Experience
The Secret to a More Authentic Life
In the show Better Call Saul, Kim Wexler poses a question to a potential client: Would you grab a suit off the rack, or have one tailor-made? The answer is obvious. We want something specifically crafted for us, something that fits perfectly. The same goes for our lives. We can squeeze into different “jackets” our entire existence, in our careers, with our friends, in our relationships, but what we really need is something tailored to us, something that fits only us. That’s the true path to authenticity.
The only way to find that perfect fit is through experience.
The Illusion of Shortcuts
Have you ever wondered what the open secret to success is? Entrepreneurs, athletes, and online personalities seem to know something we don’t. They’re overnight sensations, a special phenomenon separate from the common man, right?
Could it be luck? Or is it something deeper?
The answer lies in the basics, the fundamentals. It sounds boring and repetitive, which is exactly why people don’t want to hear it. This creates a market for coaches who’ll sell you a course on the “secret” to success. “This is the right way,” they say, as if there’s a universal blueprint, like your parents telling you how you should live your life.
But there are no shortcuts to finding what truly fits you.
Trying On Different Jackets
It’s been a year and a half since I started traveling, and it’s been a journey of highs, lows, and unforgettable experiences. My sanity has been tested. I’ve almost died a couple of times and been so broke it was not a joke. I watched my life savings drain from my account, got into a motorbike accident that cost me $700, and faced the rise and fall of clients more times than I can count.
A lot of my experiences with different jobs was like trying on a different jackets. Some fit better than others. Some looked good from the outside but felt suffocating once I put them on. Others seemed wrong at first but revealed something important about what I actually needed.
The main difficulty I faced this past year was uncertainty, not knowing what would happen next or how to approach it. After experiencing enough “life-ending” events, something shifted. The next time a slow period came around, it was more like “here we go again” rather than “my life is over.” I just needed to find my way around it, and this time I knew the path a little better than last time.

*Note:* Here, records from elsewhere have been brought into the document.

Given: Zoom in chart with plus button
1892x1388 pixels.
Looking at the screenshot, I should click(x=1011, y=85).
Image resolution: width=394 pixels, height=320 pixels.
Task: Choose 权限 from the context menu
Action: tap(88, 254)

Experience had taught me the fit.
The Comfort Zone Paradox
When I first started my journey, my uncertainty never came from whether I could make it happen, it was more about how I was going to make it happen. I always had this feeling, right from when I quit my job, that it was going to work out. Since then, it’s been about unfolding what I really want to do and creating the proper systems.
Here’s the truth: comfort allows us to work from a safe space, but it becomes limiting if we never step out of it. Growth requires us to try on jackets that don’t quite fit yet, to feel the discomfort of something new pressing against our edges. Not recklessly, but intentionally.
I’ve never been one to take wild risks. I’ve always been cautious, doing my homework before trying something new.
But caution doesn’t mean staying still. It means gathering information through experience, testing the fabric, checking the stitching, seeing how it moves when you wear it.
The more I learned through direct experience, the easier I was able to navigate different scenarios. Eventually, I could even predict what would happen next. Not because someone taught me, but because I’d worn enough jackets to know which ones suffocated me and which ones breathed.
Finding What Fits
Are there any “jackets” in your life that you’re trying to squeeze into?
Maybe it’s a career path that looks impressive but leaves you empty. Maybe it’s a relationship where you’re constantly adjusting yourself to fit someone else’s expectations. Maybe it’s a version of success borrowed from someone else’s Instagram feed.
The awkward dates, the frustrations in our jobs, the moments when something just doesn’t feel right, these are all small indicators of whether the jacket we’re trying on is really ours, or one that we’re just renting.
You can’t tailor-make your life by following someone else’s pattern. You have to try things on, make mistakes, feel the friction, and pay attention to what fits. That’s the unglamorous secret those “overnight successes” know: there is no shortcut to finding your authentic path. There’s only experience, accumulated one worn jacket at a time, until you finally find the one that was made for you all along.
The only question is: are you willing to try it on?